On Earth, the transformation from relatively low oxygen abundances to the oxygen-rich atmosphere we see today, is marked by the appearance of high concentrations of manganese oxide minerals in our geological record. Naturally, by seeing similar mineralogy on our neighbouring planet, would suggest that oxygen levels rose there, too, before declining to their present values. If true, how was that oxygen-rich environment formed?

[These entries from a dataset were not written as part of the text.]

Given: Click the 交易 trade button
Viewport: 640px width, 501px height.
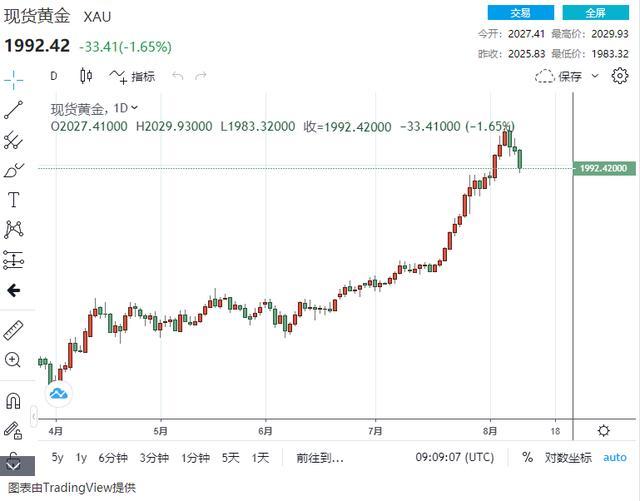Looking at the screenshot, I should click(x=521, y=13).
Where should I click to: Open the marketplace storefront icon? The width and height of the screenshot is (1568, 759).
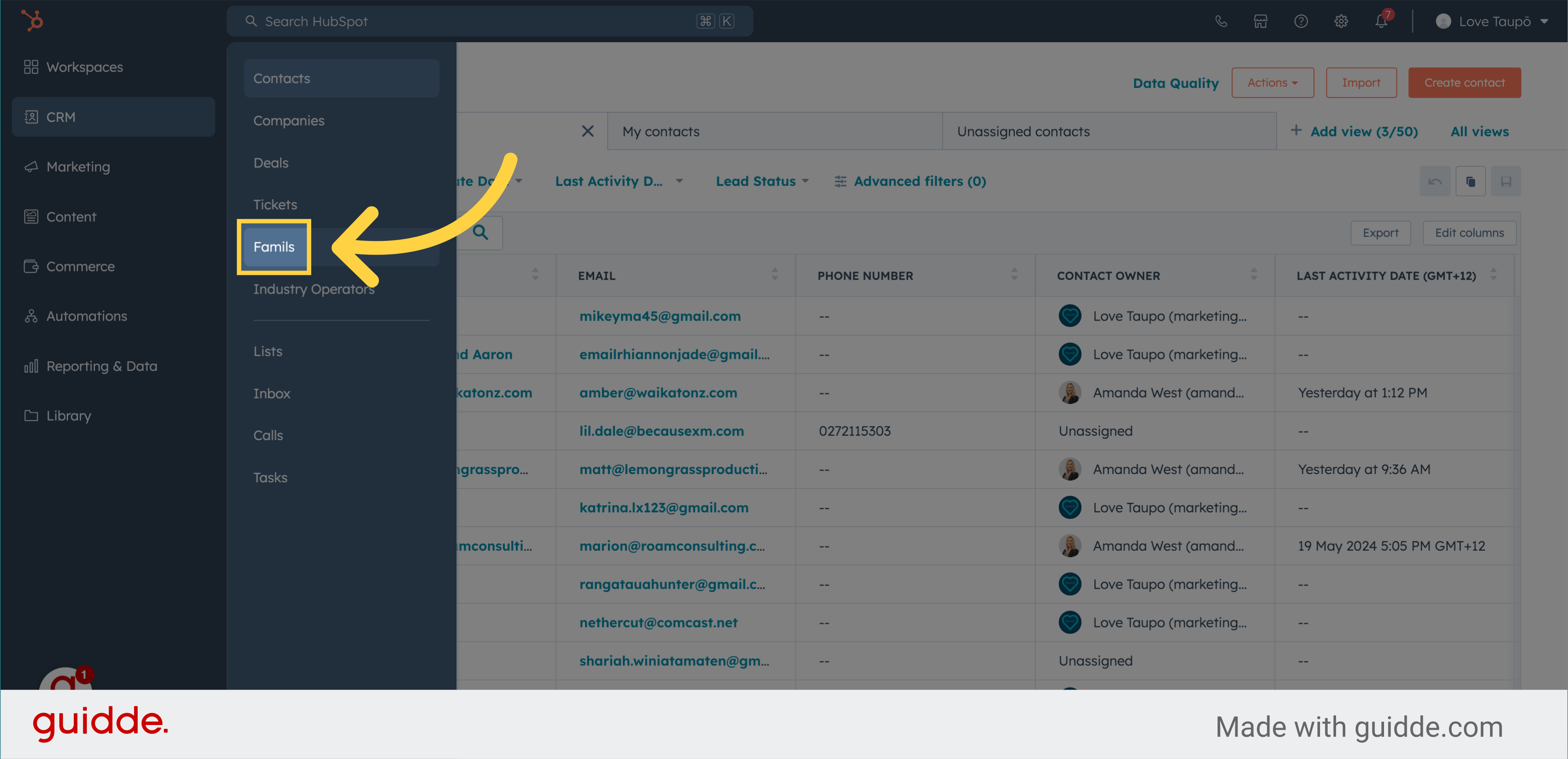pos(1260,21)
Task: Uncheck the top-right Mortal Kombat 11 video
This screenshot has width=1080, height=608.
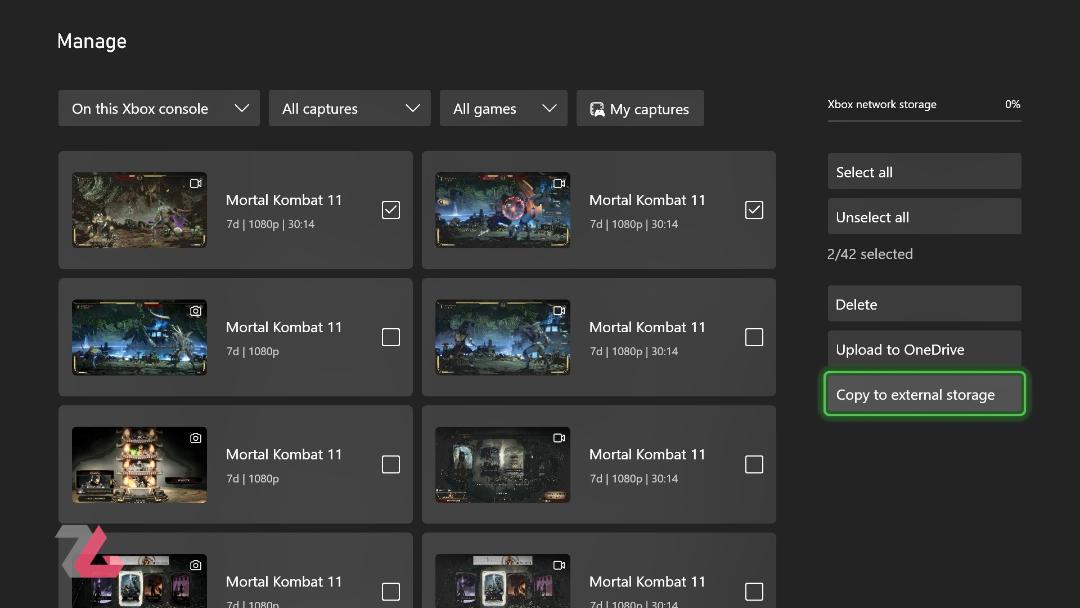Action: 754,210
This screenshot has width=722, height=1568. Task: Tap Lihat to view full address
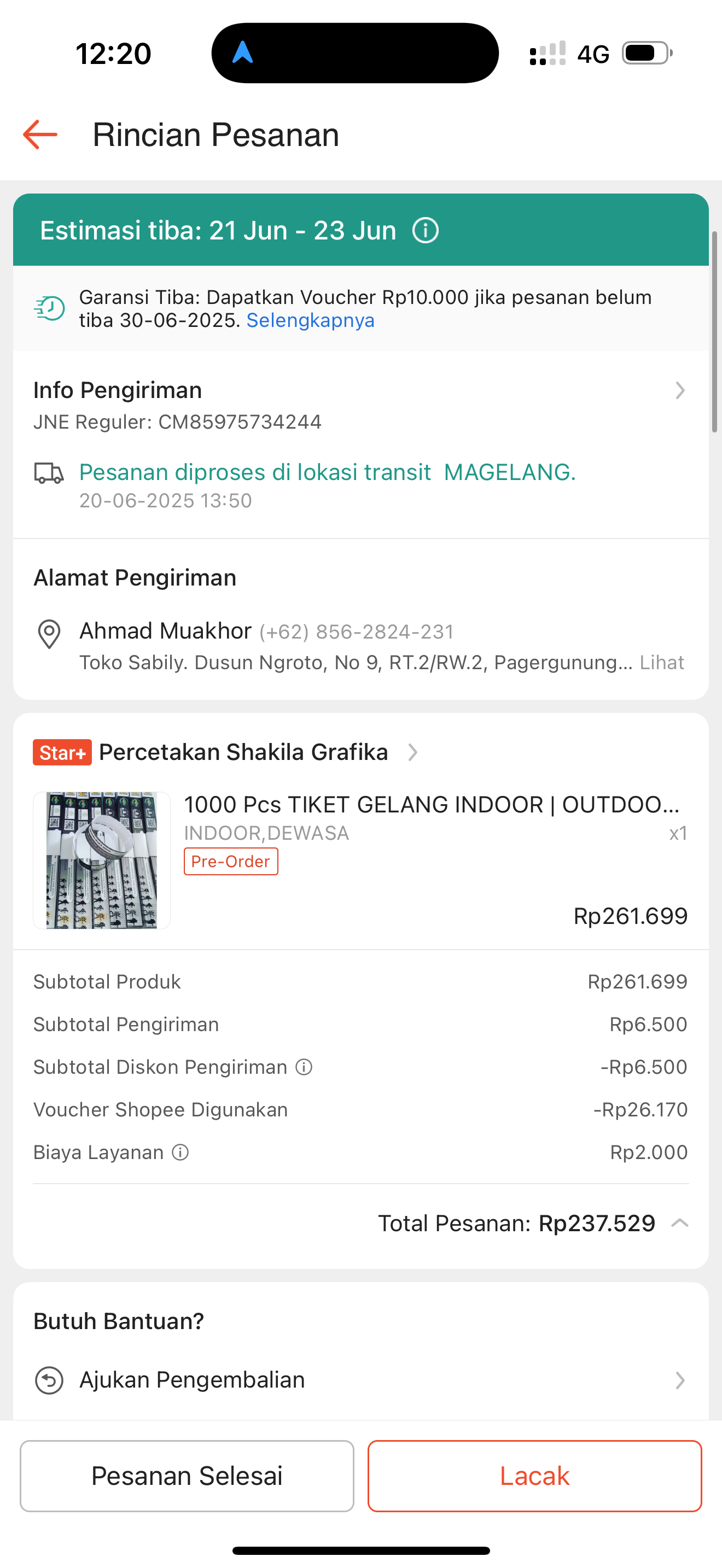click(x=662, y=662)
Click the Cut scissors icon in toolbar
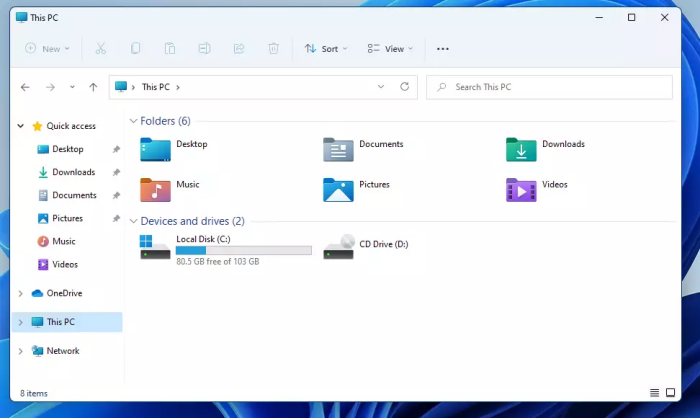The height and width of the screenshot is (418, 700). click(x=100, y=48)
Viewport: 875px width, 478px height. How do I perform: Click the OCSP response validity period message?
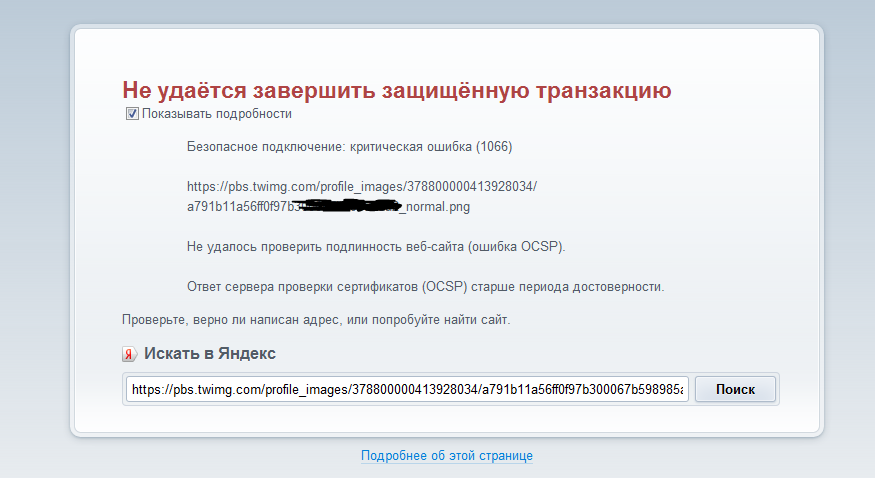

Could microbes be the key to an increase in oxygen levels? Perhaps. It could also be the case that the Martian atmosphere simply contained more oxygen in its past than it does now. "These high manganese materials can't form without lots of liquid water and strongly oxidizing conditions. Here on Earth, we had lots of water but no widespread deposits of manganese oxides until after the oxygen levels in our atmosphere rose,” said Lanza.

It is possible that Mars’s atmosphere had an abundance of oxygen due to the planets weak magnetic field. Without a protective shield, ionising radiation would be able to penetrate the atmosphere and break water molecules down to its constituent parts; hydrogen and oxygen. As Mars' has a relatively low gravity, the heavier oxygen atoms remained behind and were sequestered into the rocks, leading to the rusty red dust that covers the surface today. The lighter hydrogen atoms on the other hand were lost from the planet.

All to often, an abundance of oxygen in a planetary atmosphere is attributed to potential signs of extant life, however, the breakdown of water molecules into oxygen and water does not require life to be present. "It's hard to confirm whether this scenario for Martian atmospheric oxygen actually occurred," Lanza added. "But it's important to note that this idea represents a departure in our understanding for how planetary atmospheres might become oxygenated."